> _Exercise objective_:
Restate the records below word for word.

> _Data to examine_:
● ● ● ●
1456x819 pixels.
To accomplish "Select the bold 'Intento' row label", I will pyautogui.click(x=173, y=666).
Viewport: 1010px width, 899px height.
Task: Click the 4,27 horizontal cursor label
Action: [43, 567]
● ● ● ●
> _Task result_:
1456x819 pixels.
To accomplish "Select the bold 'Intento' row label", I will pyautogui.click(x=173, y=666).
Viewport: 1010px width, 899px height.
Task: Click the 4,27 horizontal cursor label
Action: [43, 567]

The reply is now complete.